There are three main profiles of those with higher-than-average protein needs:
- men and women who practice intense physical activity;
- the elderly;
- people who are ill, especially those who are hospitalised and suffering from a protein deficit.
Seniors, often age 55 and older, have an increased need for protein due to a loss in the body’s efficiency in transforming nutrients. Seniors also need more protein to maintain muscle and bone mass.
People who suffer from chronic disease, severe weight loss or malnutrition experience the same issues.
Athletes’ needs are tied to the intensity and type of sport they practice. Endurance sports enthusiasts (jogging, swimming, cycling, etc.) and especially strength sports enthusiasts (athletics, weight training, weightlifting) are the most affected.
Consider also that some sports (gymnastics, boxing, etc.) impose dietary restrictions that disrupt metabolism. This sometimes requires a diet with increased protein content.
Launching high-protein products allows manufacturers to position themselves well on the sports, dietetic and clinical nutrition markets.
Are high-protein products part of a health trend?
Yes, despite the fact that for some time, high-protein foods catered to a niche sector (bodybuilding in particular), this market has expanded and joined a more global trend of well-being.

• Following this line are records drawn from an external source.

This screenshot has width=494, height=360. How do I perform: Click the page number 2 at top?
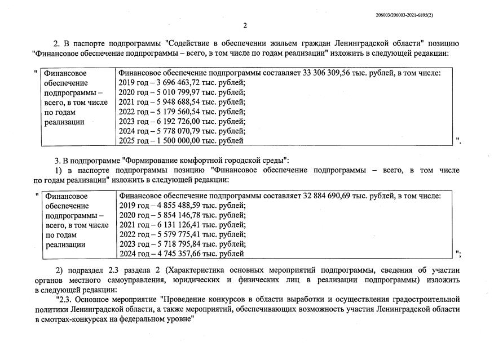click(x=245, y=25)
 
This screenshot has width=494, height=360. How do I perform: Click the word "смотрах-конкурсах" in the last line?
click(x=71, y=319)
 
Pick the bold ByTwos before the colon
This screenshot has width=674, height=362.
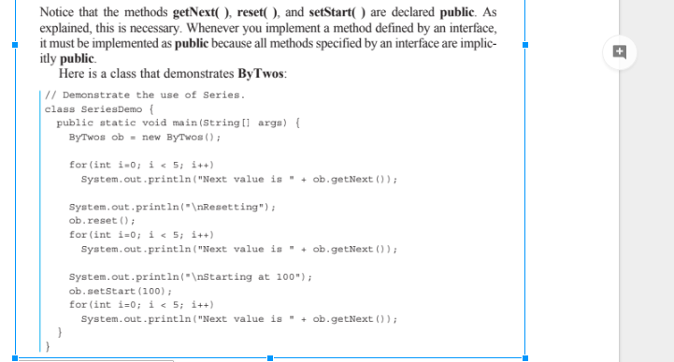pyautogui.click(x=261, y=74)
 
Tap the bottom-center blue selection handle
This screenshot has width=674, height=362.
pyautogui.click(x=269, y=357)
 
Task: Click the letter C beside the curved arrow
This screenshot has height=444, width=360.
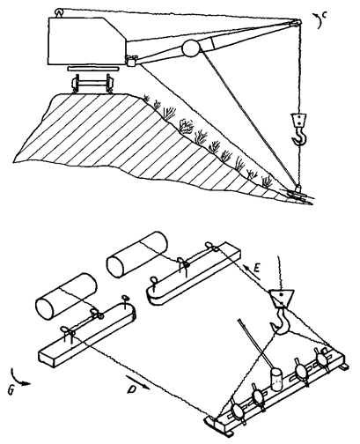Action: (325, 15)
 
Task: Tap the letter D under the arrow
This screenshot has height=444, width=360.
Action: (132, 389)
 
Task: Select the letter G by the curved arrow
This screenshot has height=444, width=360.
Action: (11, 390)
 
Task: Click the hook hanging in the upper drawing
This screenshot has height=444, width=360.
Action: (299, 136)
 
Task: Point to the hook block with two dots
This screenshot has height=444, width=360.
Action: (298, 120)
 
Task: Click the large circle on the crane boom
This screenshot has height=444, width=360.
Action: (190, 48)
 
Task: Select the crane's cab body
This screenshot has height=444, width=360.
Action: (86, 41)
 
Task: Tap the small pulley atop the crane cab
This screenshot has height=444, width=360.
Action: (59, 12)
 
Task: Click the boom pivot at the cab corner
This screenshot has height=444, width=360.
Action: (131, 60)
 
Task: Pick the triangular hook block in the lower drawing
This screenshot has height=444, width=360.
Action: (281, 298)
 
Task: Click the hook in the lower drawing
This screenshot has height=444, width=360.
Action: (280, 322)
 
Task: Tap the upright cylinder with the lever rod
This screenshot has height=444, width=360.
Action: (276, 380)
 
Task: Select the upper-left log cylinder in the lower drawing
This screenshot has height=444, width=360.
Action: (137, 255)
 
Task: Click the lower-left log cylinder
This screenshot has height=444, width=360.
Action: (66, 296)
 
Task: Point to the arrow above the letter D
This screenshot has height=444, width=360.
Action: (138, 381)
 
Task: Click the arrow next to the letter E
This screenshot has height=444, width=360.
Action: (249, 266)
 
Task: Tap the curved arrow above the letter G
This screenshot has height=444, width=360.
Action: (19, 379)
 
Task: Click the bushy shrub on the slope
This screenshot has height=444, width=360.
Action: (186, 126)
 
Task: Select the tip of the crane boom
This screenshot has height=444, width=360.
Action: (297, 22)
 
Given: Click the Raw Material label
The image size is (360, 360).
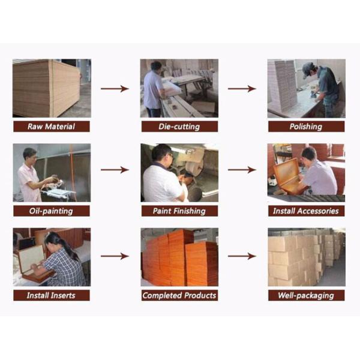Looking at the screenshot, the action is [51, 127].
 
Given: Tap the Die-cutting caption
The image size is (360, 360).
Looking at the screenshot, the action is [179, 127].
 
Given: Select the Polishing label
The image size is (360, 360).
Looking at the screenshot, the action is [306, 127].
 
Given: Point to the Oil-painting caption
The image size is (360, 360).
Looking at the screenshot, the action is [51, 211].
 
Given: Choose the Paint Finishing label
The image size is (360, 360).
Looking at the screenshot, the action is [179, 211].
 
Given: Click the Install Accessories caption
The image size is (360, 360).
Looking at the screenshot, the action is [306, 211].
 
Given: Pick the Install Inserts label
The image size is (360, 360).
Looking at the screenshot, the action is [51, 295].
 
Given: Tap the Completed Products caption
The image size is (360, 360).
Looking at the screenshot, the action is [179, 295].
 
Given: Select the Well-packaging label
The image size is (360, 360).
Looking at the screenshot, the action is [306, 295].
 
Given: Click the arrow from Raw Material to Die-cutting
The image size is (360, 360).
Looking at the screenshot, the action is [115, 89].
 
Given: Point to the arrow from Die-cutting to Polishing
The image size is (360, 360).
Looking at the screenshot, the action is [242, 89].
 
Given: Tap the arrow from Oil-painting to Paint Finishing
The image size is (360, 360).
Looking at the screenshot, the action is [115, 170].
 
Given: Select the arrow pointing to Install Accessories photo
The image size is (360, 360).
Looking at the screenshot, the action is [242, 170].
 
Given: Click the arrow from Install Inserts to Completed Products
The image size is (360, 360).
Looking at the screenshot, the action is [115, 256].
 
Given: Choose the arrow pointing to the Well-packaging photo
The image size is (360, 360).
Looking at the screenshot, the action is [242, 256].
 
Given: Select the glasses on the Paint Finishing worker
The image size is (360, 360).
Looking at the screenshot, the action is [170, 155].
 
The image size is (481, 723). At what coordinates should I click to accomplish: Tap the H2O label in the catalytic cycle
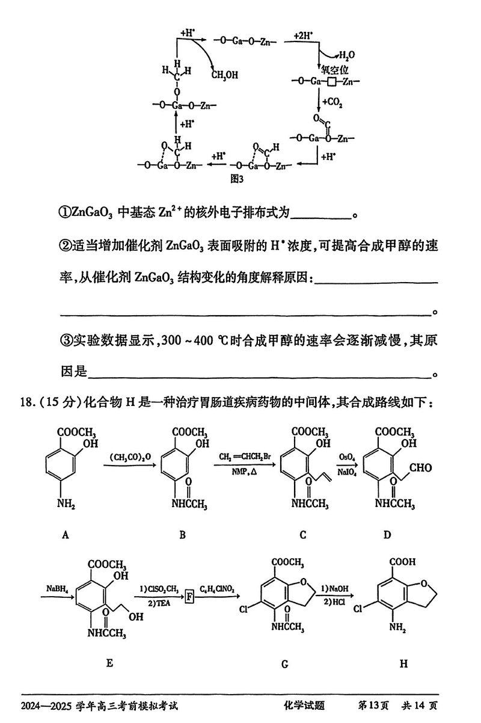tap(348, 55)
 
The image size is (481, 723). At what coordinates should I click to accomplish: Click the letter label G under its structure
tap(284, 664)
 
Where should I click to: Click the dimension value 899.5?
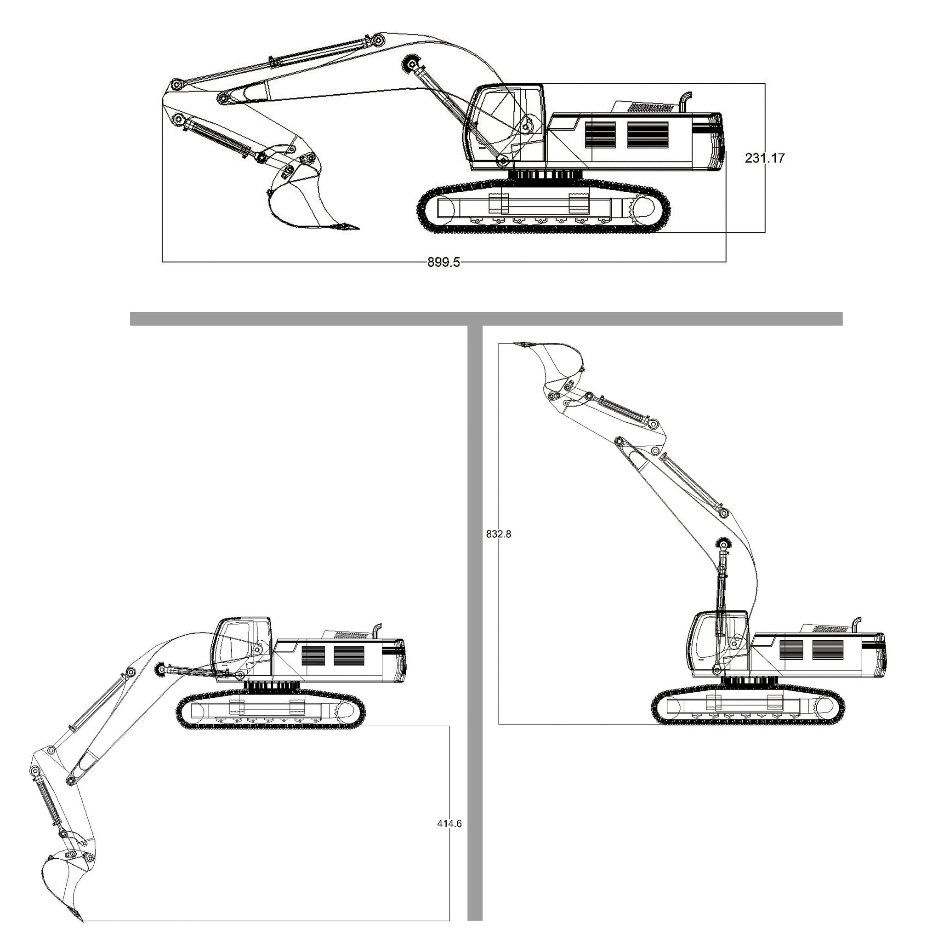pyautogui.click(x=443, y=262)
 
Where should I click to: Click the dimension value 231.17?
pyautogui.click(x=765, y=158)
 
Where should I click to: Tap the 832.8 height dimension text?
pyautogui.click(x=499, y=534)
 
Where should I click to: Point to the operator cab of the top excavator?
pyautogui.click(x=504, y=127)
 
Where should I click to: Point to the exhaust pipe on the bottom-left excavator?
pyautogui.click(x=376, y=631)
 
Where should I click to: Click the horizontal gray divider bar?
pyautogui.click(x=486, y=318)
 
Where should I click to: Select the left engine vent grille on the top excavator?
pyautogui.click(x=600, y=134)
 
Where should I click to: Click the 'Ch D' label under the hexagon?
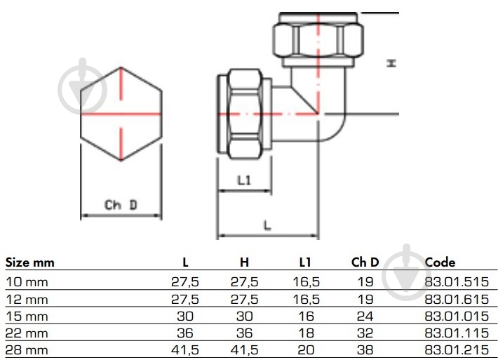(121, 205)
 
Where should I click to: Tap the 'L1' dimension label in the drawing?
(244, 180)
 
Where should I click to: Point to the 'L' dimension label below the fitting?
(267, 225)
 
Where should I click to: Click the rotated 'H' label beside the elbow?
(391, 63)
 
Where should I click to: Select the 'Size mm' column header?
(30, 262)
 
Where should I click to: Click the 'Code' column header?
(440, 262)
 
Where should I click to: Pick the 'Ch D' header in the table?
(365, 262)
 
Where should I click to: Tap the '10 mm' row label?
(27, 282)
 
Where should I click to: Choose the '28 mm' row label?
(27, 350)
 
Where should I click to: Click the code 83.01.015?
(457, 316)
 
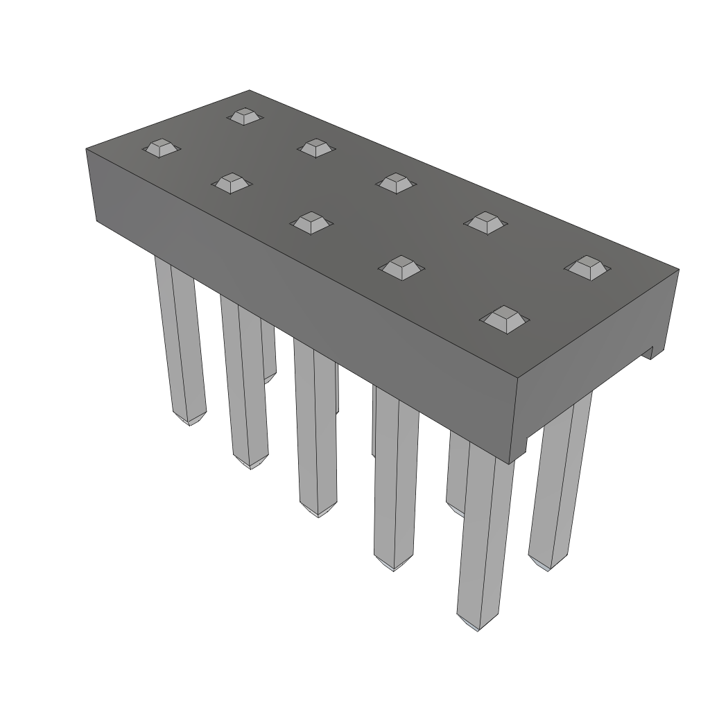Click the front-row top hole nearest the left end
(160, 147)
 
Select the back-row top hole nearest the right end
(587, 268)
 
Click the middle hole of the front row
(310, 223)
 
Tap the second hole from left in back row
(316, 147)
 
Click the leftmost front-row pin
(179, 340)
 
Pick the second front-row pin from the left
(243, 381)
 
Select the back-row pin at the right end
(560, 478)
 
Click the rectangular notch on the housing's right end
(648, 352)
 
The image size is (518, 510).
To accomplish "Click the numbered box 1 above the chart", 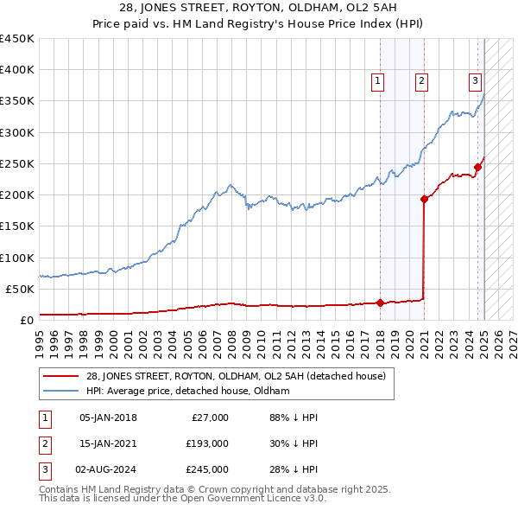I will click(378, 82).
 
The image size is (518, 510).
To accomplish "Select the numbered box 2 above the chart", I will click(421, 82).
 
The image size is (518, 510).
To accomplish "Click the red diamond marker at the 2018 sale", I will click(380, 303).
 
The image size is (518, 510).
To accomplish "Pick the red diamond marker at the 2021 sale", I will click(424, 199).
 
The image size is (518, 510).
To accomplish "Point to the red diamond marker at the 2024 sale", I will click(477, 167).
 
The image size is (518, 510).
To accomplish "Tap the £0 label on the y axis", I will click(26, 320).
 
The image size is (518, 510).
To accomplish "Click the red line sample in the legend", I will click(60, 376).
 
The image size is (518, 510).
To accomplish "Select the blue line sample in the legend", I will click(60, 391).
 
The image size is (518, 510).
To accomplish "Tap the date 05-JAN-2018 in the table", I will click(108, 418).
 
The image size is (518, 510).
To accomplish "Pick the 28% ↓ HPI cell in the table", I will click(294, 469).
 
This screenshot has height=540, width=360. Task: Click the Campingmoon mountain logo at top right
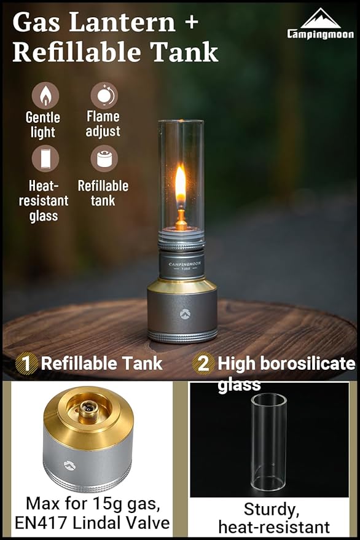click(x=320, y=20)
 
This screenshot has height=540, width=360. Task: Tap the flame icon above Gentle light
click(x=45, y=96)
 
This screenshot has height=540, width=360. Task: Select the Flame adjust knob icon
click(x=104, y=96)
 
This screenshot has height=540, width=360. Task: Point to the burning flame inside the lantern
click(x=181, y=184)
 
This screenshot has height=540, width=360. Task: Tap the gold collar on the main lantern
click(x=181, y=286)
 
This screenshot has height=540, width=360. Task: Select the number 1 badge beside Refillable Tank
click(x=26, y=364)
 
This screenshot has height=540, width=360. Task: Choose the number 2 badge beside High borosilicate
click(x=203, y=364)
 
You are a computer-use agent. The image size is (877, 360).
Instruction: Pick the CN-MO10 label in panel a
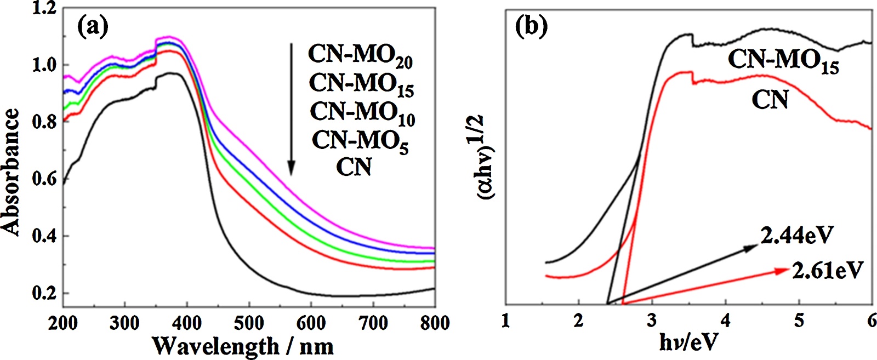tap(362, 113)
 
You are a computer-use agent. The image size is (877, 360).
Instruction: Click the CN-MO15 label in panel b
tap(783, 61)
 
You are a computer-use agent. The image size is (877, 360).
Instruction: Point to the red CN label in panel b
tap(770, 100)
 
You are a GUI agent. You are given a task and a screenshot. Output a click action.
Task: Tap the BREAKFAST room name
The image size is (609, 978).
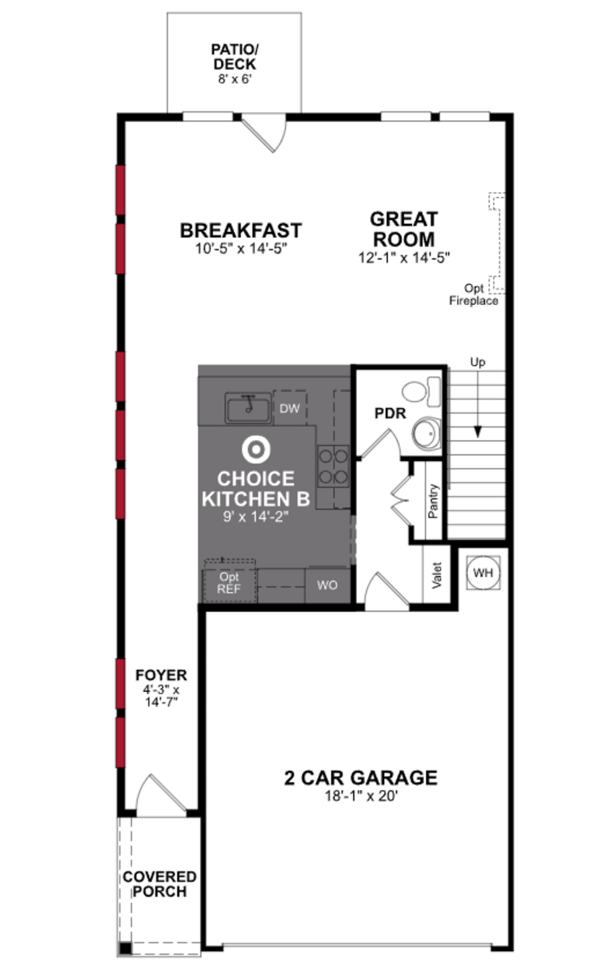point(241,231)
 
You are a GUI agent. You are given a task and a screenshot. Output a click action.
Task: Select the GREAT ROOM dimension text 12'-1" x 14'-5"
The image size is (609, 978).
point(404,258)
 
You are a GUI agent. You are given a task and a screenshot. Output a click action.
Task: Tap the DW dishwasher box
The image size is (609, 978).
point(290,408)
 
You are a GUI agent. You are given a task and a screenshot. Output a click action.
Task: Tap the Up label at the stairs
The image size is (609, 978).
point(478,362)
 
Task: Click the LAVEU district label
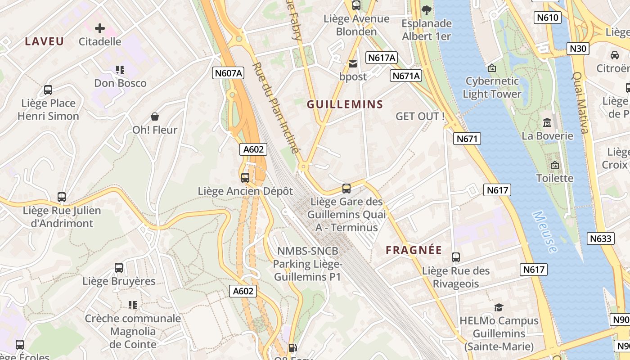44,41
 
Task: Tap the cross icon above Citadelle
100,28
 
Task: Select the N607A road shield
228,73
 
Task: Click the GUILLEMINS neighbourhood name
345,104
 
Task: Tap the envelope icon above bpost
353,64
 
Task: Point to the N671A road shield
406,76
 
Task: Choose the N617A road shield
382,58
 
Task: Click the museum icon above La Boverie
547,122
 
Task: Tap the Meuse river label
545,231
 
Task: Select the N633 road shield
601,238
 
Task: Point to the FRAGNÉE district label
414,250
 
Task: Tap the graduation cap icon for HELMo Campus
499,307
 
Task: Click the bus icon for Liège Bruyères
119,268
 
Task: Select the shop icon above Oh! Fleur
155,117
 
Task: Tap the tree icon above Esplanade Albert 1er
426,10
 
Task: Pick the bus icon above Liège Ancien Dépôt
245,177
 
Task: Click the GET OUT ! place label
420,116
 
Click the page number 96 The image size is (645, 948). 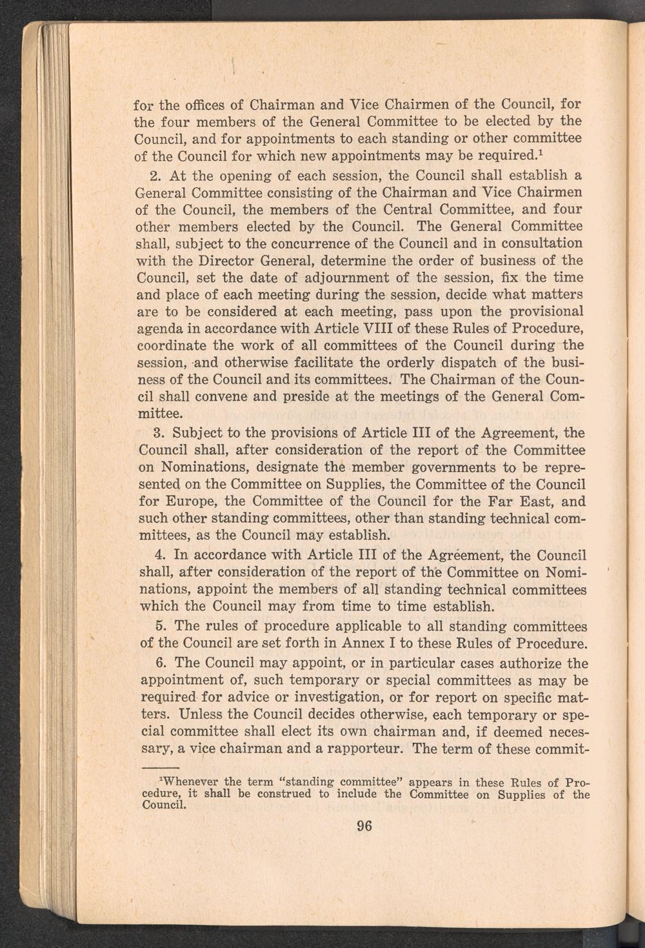[x=365, y=827]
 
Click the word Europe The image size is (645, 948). [x=195, y=501]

This trend suits a new consumer profile. Often urbanites, millennials who are on-the-go and connected, desire products of high nutritional quality, that are healthy, and that can be brought along to workouts.
These consumers also at times tend to choose a vegetarian diet, without meat or fish, which is part of a healthy and/or eco-friendly approach. High-protein products provide these consumers with a quality equivalent, easily integrated into a balanced diet and active lifestyle.